A Crackdown on Cheating Companies

Some labor-force experts predict that 50% of jobs created in the economic recovery will go to contractors, consultants, or other temporary employees. That’s good news for employers, since these “contingent workers” cost 30% less than full-time staff. But studies by the U.S. Department of Labor and the Internal Revenue Service suggest that thousands of companies may be calling workers “ contractors” when they’re really full-time.

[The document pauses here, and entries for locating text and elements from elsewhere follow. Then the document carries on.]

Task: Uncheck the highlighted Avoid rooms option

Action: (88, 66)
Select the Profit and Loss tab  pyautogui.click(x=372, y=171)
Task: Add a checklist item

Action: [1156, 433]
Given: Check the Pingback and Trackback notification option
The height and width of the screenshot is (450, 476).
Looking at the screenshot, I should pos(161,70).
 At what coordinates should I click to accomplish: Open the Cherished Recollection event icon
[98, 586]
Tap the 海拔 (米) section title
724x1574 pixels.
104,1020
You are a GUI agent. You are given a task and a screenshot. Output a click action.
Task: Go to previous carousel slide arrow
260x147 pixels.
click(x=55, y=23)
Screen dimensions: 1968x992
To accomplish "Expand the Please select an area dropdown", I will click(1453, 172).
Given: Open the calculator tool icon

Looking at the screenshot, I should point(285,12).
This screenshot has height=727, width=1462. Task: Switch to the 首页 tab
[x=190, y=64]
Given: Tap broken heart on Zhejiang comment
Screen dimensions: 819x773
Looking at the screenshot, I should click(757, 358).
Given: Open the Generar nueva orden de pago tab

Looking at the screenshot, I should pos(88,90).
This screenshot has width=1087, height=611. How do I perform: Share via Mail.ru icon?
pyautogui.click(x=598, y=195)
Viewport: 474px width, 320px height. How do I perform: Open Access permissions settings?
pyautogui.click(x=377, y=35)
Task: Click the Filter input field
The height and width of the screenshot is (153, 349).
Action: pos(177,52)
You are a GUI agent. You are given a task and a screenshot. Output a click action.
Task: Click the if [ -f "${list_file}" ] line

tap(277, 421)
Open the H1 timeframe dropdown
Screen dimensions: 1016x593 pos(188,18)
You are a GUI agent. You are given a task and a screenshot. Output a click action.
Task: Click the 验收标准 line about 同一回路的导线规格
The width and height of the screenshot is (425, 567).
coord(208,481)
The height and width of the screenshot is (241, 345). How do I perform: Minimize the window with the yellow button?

True independent contractors control when and how they work, rather than obeying directives from an employer. By misclassifying workers, businesses get all the advantages of full-time employees but save millions of dollars. They also gain an edge over their competitors, deprive the government of billions in tax revenue, and hurt employees by making them ineligible for worker’s compensation, unemployment insurance, medical leave, and other benefits.

President Obama has allocated $25 million to the Department of Labor to combat employee misclassification, mostly by hiring additional investigators. Meanwhile, the IRS is expanding company audits, and states from Nebraska to Maine are announcing initiatives to find—and fine—companies that aren’t playing fair.

“Misclassification is a spreading epidemic,” says Connecticut Attorney General Richard Blumenthal, who recently proposed higher fines and criminal sanctions for businesses in his state that misclassify workers. These companies, he adds, “not only victimize workers, who don’t get the compensation they deserve, but also honest businesses who are underbid or outpriced by those that illegally cut costs.”